Multivitamin use and risk of prostate cancer in the National Institutes of Health-AARP Diet and Health Study.
J Natl Cancer Inst. 2007 May 16;99(10):754-64. PMID: 17505071
Division of Cancer Prevention, National Cancer Institute, Bethesda, MD, USA. email@example.com
BACKGROUND: Multivitamin supplements are used by millions of Americans because of their potential health benefits, but the relationship between multivitamin use and prostate cancer is unclear. METHODS: We prospectively investigated the association between multivitamin use and risk of prostate cancer (localized, advanced, and fatal) in 295,344 men enrolled in the National Institutes of Health (NIH)-AARP Diet and Health Study who were cancer free at enrollment in 1995 and 1996. During 5 years of follow-up, 10,241 participants were diagnosed with incident prostate cancer, including 8765 localized and 1476 advanced cancers.
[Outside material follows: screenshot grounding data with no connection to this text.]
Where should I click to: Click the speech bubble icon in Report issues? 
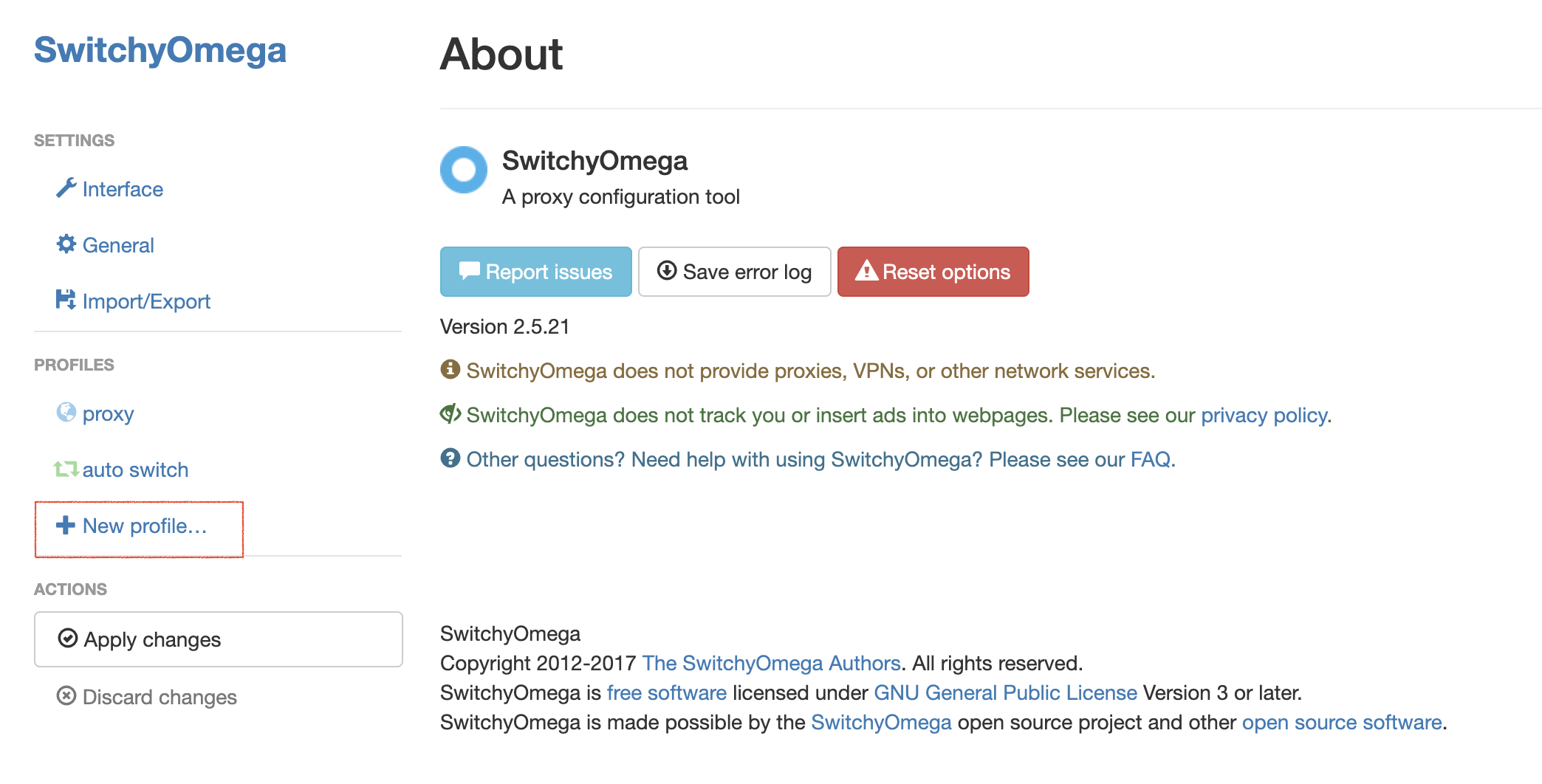472,271
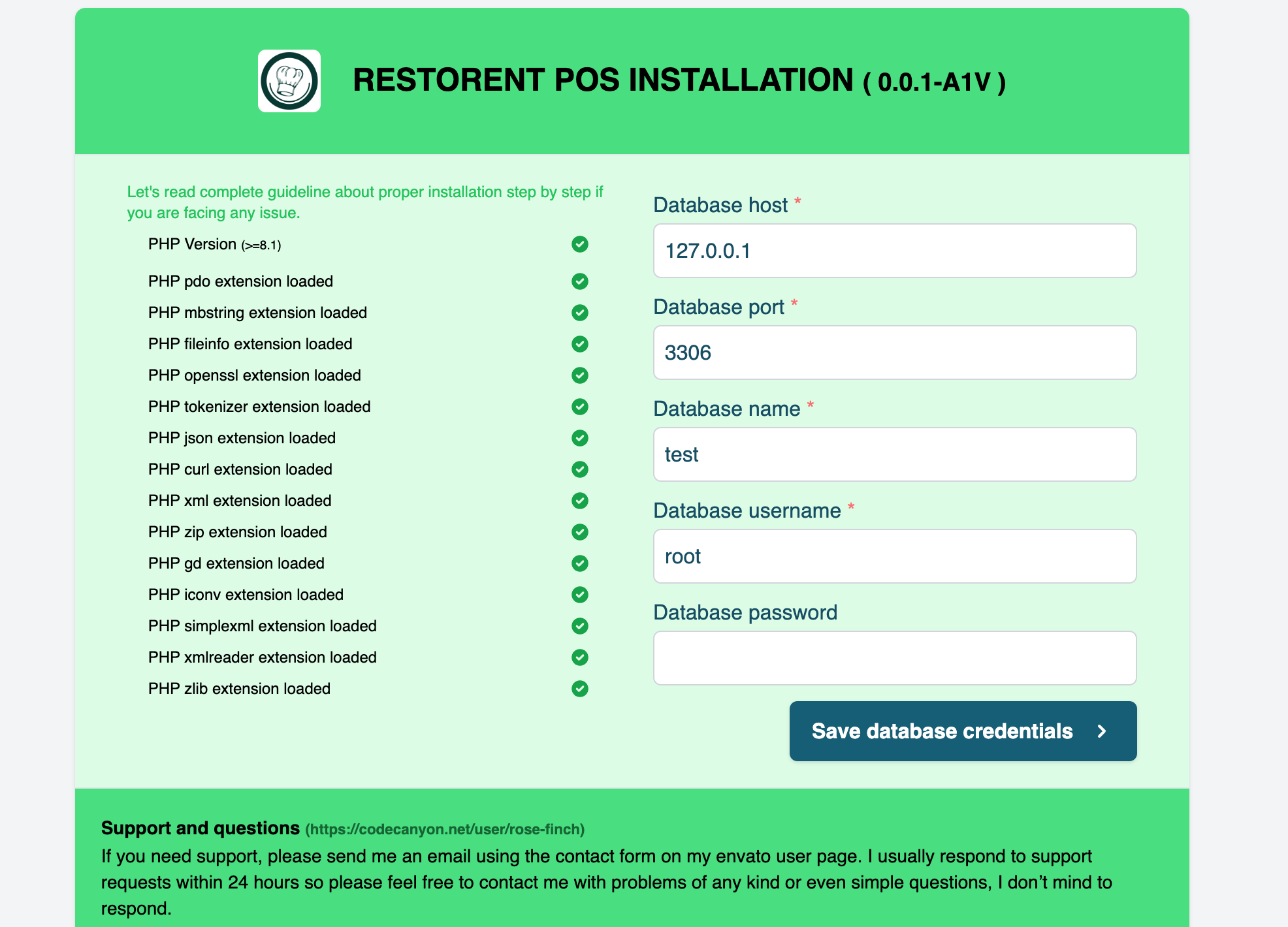Click the mbstring extension check icon
The image size is (1288, 927).
click(x=579, y=313)
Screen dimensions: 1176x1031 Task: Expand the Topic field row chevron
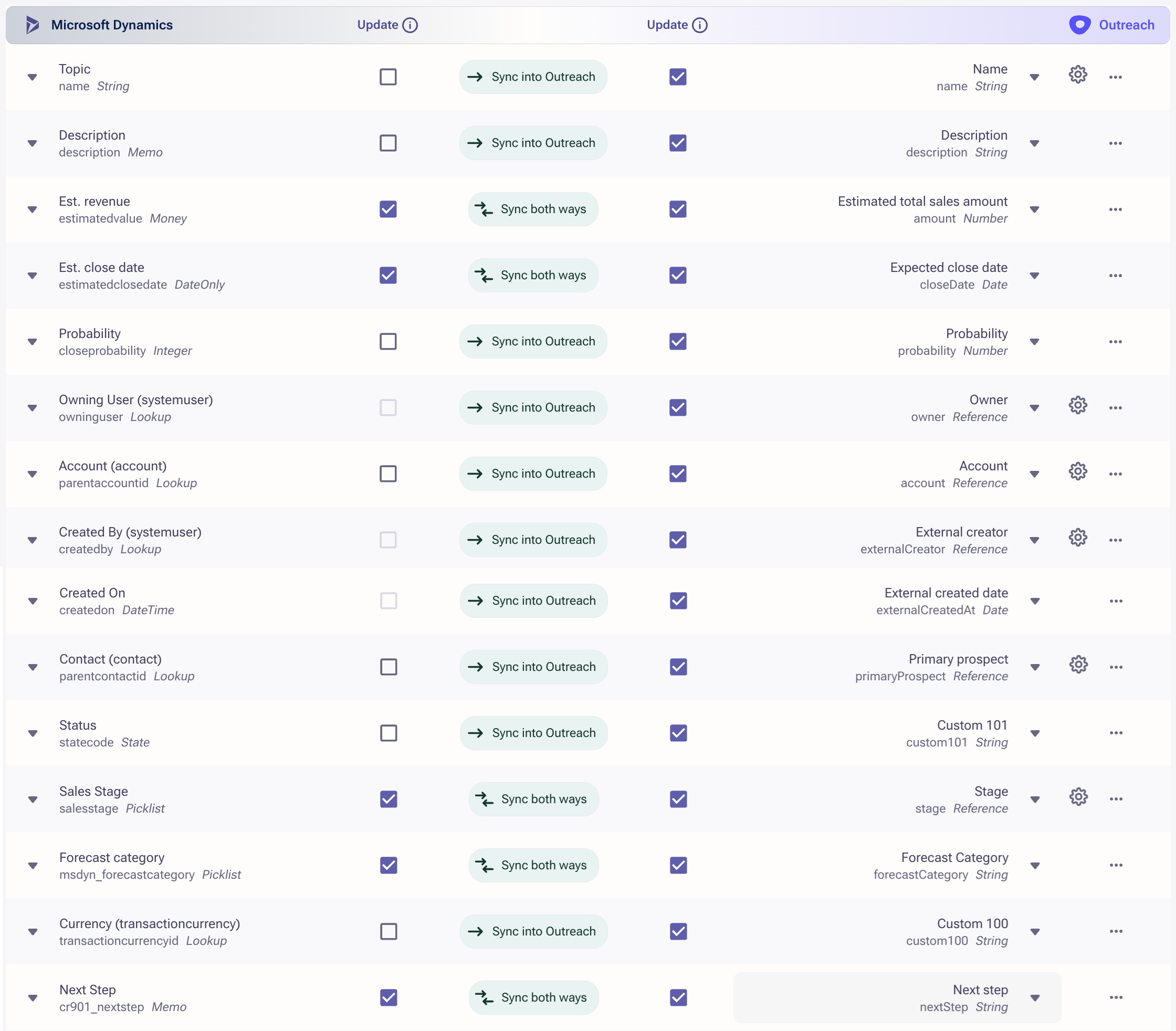pyautogui.click(x=33, y=77)
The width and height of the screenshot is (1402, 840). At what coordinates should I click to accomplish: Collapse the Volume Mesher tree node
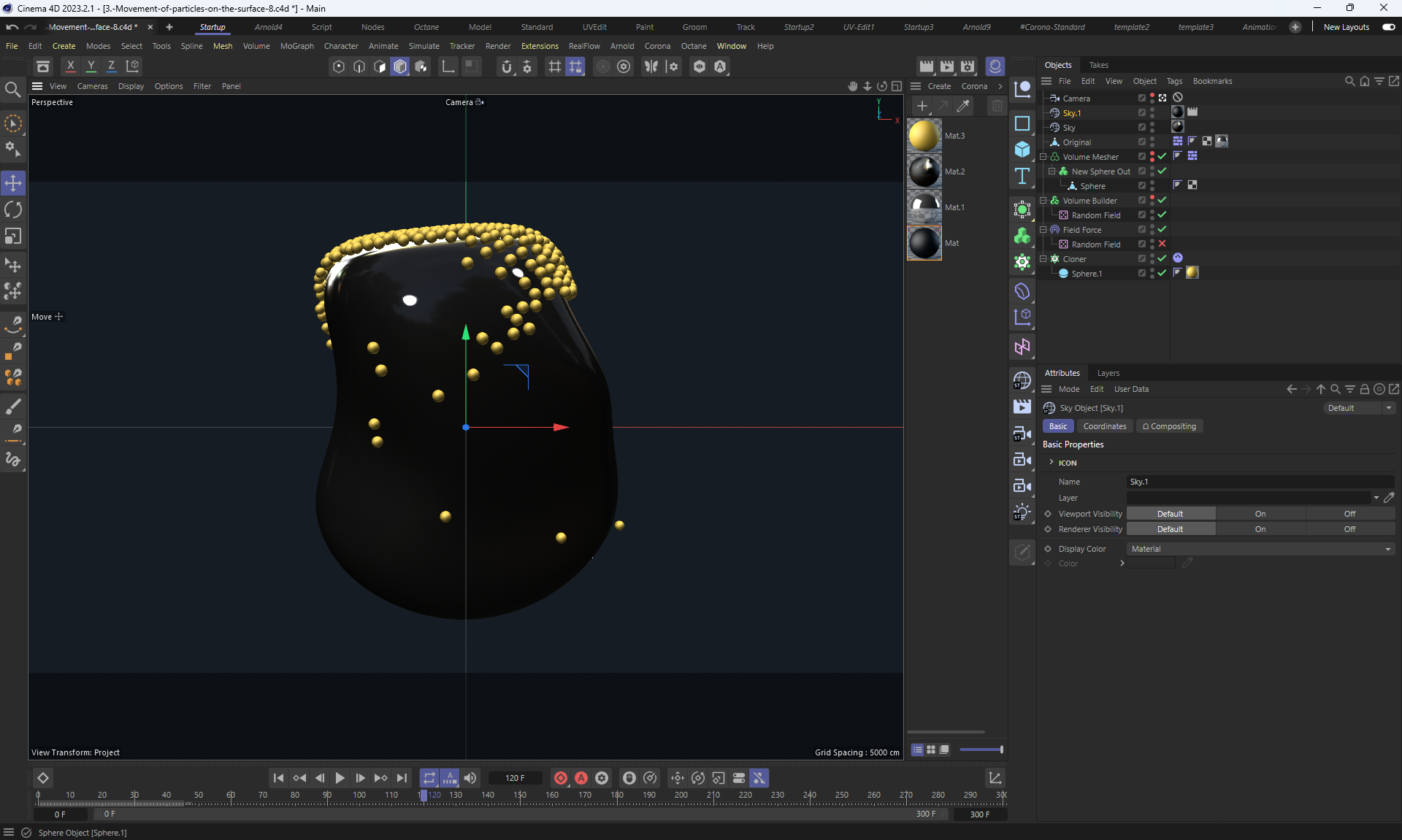1043,157
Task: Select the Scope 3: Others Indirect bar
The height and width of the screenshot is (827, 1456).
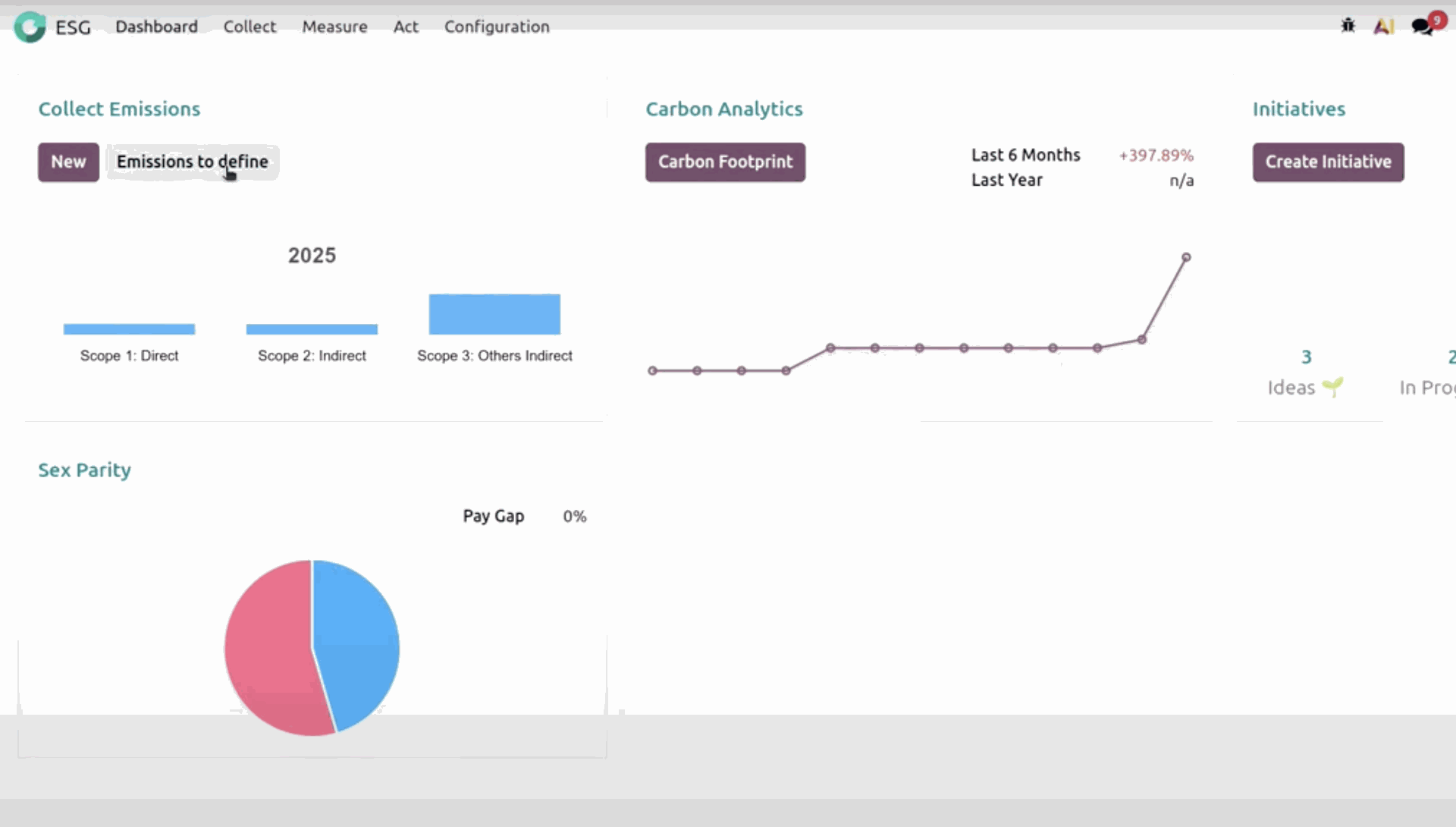Action: coord(494,314)
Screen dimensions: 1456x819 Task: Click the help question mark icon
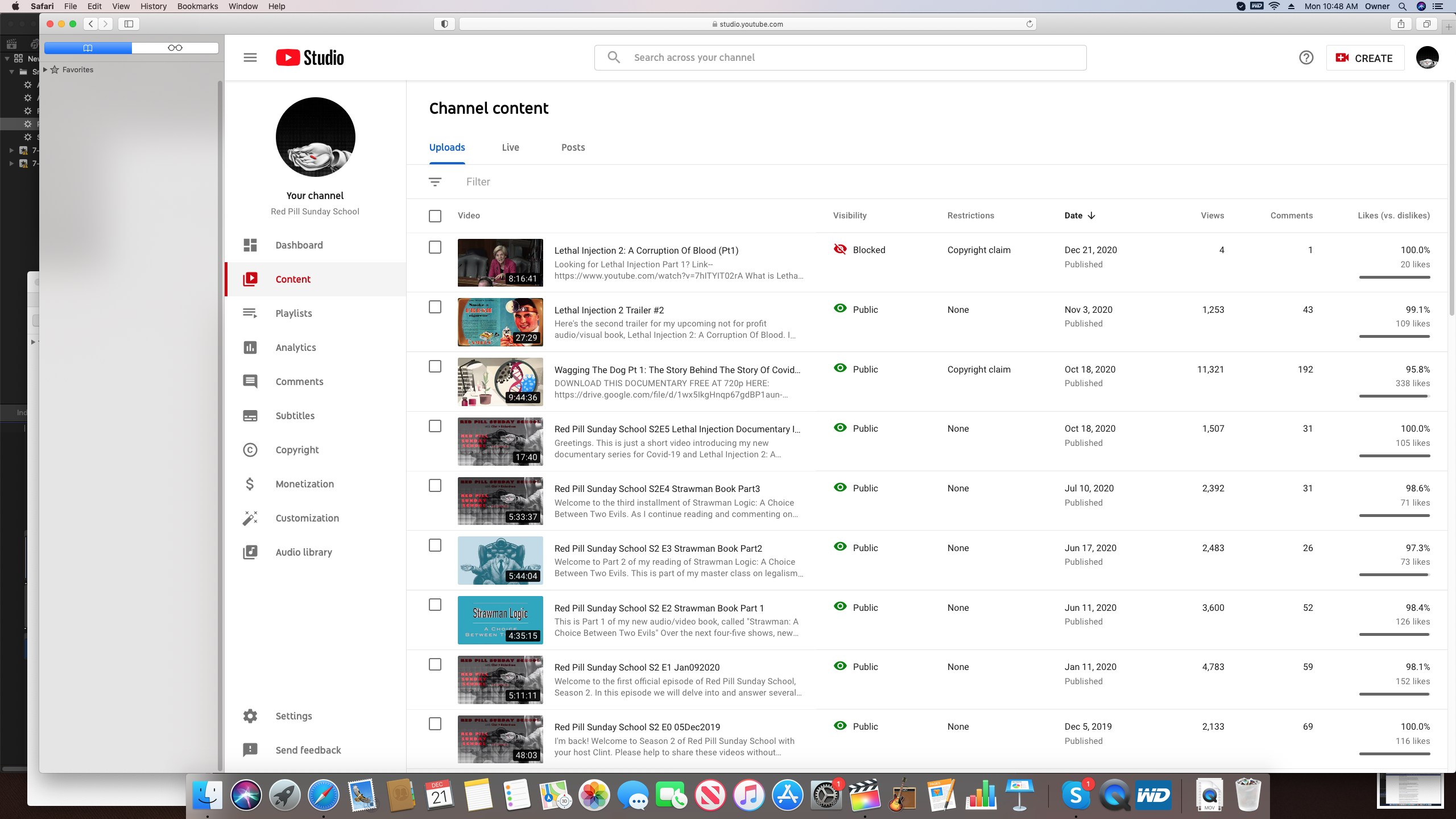(1306, 57)
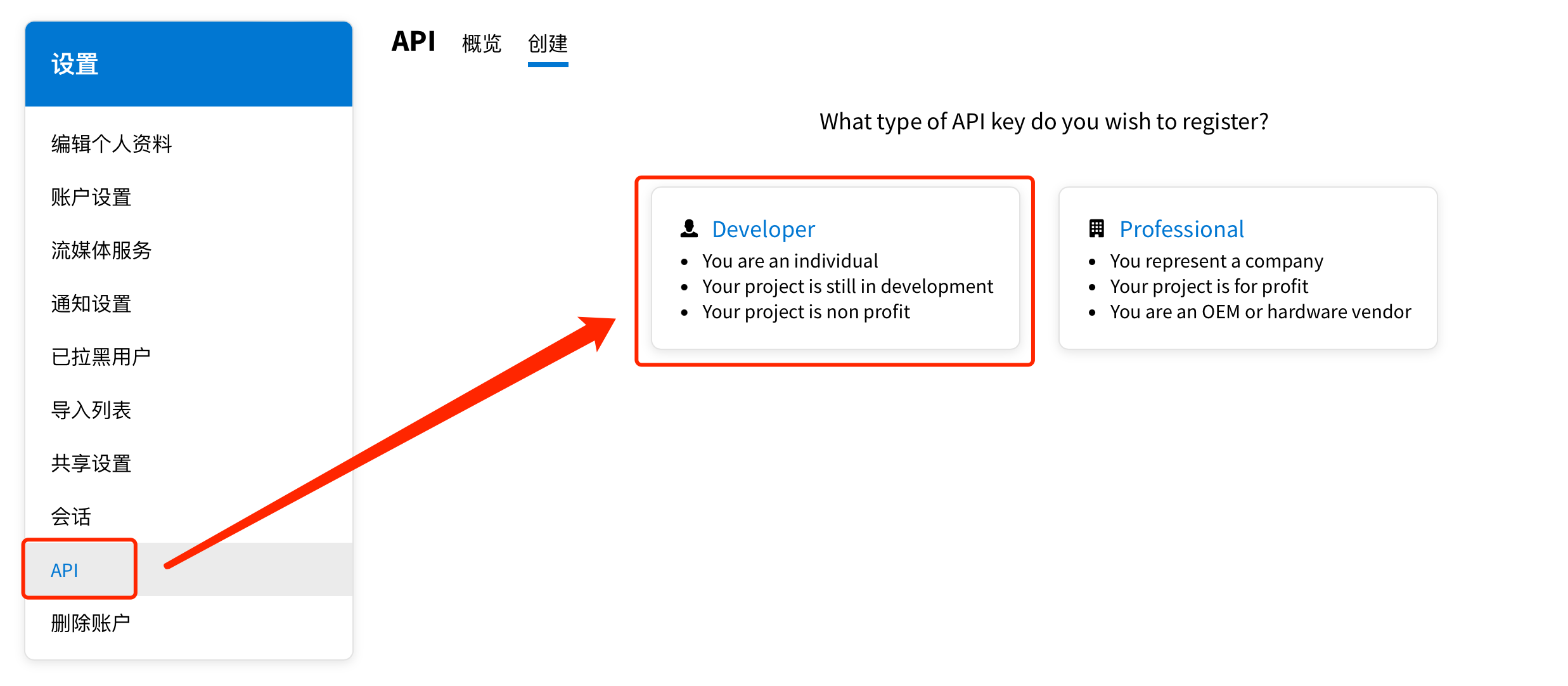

In a separate mortality analysis with 6 years of follow-up, 179 cases of fatal prostate cancer were ascertained. Multivitamin use was assessed at baseline as part of a self-administered, mailed food-frequency questionnaire. Relative risks (RRs) and 95% confidence intervals (CIs) were calculated by use of Cox proportional hazards regression, adjusted for established or suspected prostate cancer risk factors. RESULTS: No association was observed between multivitamin use and risk of localized prostate cancer. However, we found an increased risk of advanced and fatal prostate cancers (RR = 1.32, 95% CI = 1.04 to 1.67 and RR = 1.98, 95% CI = 1.07 to 3.66, respectively) among men reporting excessive use of multivitamins (more than seven times per week) when compared with never users. The incidence rates per 100,000 person-years for advanced and fatal prostate cancers for those who took a multivitamin more than seven times per week were 143.8 and 18.9, respectively, compared with 113.4 and 11.4 in never users. The positive associations with excessive multivitamin use were strongest in men with a family history of prostate cancer or who took individual micronutrient supplements, including selenium, beta-carotene, or zinc. CONCLUSION: These results suggest that regular multivitamin use is not associated with the risk of early or localized prostate cancer. The possibility that men taking high levels of multivitamins along with other supplements have increased risk of advanced and fatal prostate cancers is of concern and merits further evaluation.